Propaganda “fantasma” e nepotismo na Secretaria de Finanças
A auditoria detalhou um cardápio de irregularidades contratuais que geraram lesão ao erário e violaram os preceitos do artigo 37 da Constituição Federal:
- Publicidade inexistente: A Câmara efetuou o pagamento de R$ 35.199,50 à empresa Romário José Nascimento Araújo (Romário Som) para a divulgação de atos legislativos. No entanto, os auditores intimaram os donos das emissoras de rádio locais e todos negaram, sob depoimento, ter veiculado qualquer material ou recebido repasses da Câmara naquele período.
- Assessoria sem rastro: A empresa Glauber Robson Pires de Carvalho Lima Eireli (SERCAM) recebeu R$ 18.586,70 por serviços de assessoria. O tribunal constatou que não há um único parecer, relatório ou folha de papel que comprove que a assessoria prestou um minuto sequer de trabalho.

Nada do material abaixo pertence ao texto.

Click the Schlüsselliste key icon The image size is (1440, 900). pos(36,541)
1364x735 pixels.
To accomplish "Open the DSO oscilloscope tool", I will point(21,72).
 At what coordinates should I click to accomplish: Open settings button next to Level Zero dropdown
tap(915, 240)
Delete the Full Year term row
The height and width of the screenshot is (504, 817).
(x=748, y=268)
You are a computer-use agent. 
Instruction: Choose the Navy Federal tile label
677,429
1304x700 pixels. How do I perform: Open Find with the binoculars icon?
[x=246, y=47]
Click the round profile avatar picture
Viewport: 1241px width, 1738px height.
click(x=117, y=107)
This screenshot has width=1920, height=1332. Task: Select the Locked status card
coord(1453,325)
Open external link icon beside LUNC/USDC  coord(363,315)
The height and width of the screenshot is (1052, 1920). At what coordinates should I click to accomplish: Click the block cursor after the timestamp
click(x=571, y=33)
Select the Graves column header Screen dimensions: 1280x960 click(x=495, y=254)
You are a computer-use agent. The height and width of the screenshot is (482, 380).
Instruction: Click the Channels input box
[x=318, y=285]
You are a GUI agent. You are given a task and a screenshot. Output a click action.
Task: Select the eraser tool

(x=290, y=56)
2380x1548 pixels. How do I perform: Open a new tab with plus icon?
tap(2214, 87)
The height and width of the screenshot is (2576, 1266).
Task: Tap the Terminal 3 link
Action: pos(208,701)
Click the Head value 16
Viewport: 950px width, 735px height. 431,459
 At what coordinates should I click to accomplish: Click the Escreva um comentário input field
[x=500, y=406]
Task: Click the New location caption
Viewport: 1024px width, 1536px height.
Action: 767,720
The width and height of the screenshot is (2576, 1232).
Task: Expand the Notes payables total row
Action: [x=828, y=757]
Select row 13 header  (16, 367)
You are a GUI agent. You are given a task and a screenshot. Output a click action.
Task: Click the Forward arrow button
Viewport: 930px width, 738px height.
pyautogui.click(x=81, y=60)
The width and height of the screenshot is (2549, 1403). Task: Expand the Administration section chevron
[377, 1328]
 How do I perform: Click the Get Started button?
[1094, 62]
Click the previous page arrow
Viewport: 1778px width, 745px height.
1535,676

- Nepotismo e conflito de interesses: A Casa contratou a firma Leirson Jose F S Rodrigues – ME, pertencente ao irmão da então Secretária de Finanças da Câmara. O agravante é que a própria servidora foi a responsável por assinar o ofício solicitando a abertura do serviço, atropelando os princípios da impessoalidade e da moralidade.
- Farra de diárias e acúmulo de cargos: A auditoria também comprovou o pagamento de diárias a servidores sem qualquer relatório que justificasse a finalidade pública das viagens, além do caso de uma funcionária que acumulava ilegalmente cargos públicos.
Condenação: Devolução do dinheiro e denúncia ao Ministério Público
Diante do prejuízo material causado ao município, o TCE-PE aplicou a sanção de imputação de débito solidário. O ex-presidente Ronivaldo Pinto Barbalho terá de devolver os valores corrigidos diretamente ao erário, dividindo a responsabilidade financeira com as empresas beneficiadas:
- R$ 35.199,50: Devem ser devolvidos de forma solidária entre Ronivaldo Barbalho e a empresa Romário Som;
- R$ 18.586,70: Devem ser devolvidos de forma solidária entre Ronivaldo Barbalho e a empresa SERCAM.
Nota sobre prescrição de multas: Em razão do decurso do tempo entre o ano dos fatos (2019) e o ano do julgamento (2026), o tribunal reconheceu a prescrição da pretensão punitiva para a aplicação de multas administrativas de trânsito aos gestores. Contudo, a corte relembrou que, por força constitucional, as ações de ressarcimento por dano ao erário são imprescritíveis, mantendo a obrigação total de devolução do dinheiro.
Devido aos fortes indícios de crime contra a administração pública e fraude à Lei de Licitações, o conselheiro Adriano Cisneiros determinou o envio imediato de cópia integral dos autos ao Ministério Público de Pernambuco (MPPE). Caberá à promotoria de patrimônio público local avaliar a abertura de uma ação civil por ato de improbidade administrativa e o oferecimento de denúncia criminal contra o ex-gestor e os empresários envolvidos.
Resumo das informações do acórdão
| Dados do Julgamento | Informações Oficiais |
| Número do Processo | Processo TCE-PE nº 21100122-3 |
| Conselheiro Relator | Substituto Adriano Cisneiros |
| Unidade Jurisdicionada | Câmara Municipal de Custódia / PE |
| Interessado Principal | Ronivaldo Pinto Barbalho (Ex-Presidente) |
| Débito Total Imputado | R$ 53.786,20 (Valores a serem atualizados) |
| Encaminhamento | Remessa de cópias ao Ministério Público (MPPE) para fins penais |
O ex-presidente e as empresas citadas poderão interpor Recurso de Consideração no prazo regimental do tribunal, mas precisarão apresentar notas fiscais válidas e comprovantes de transmissão de rádio para reverter a ordem de ressarcimento.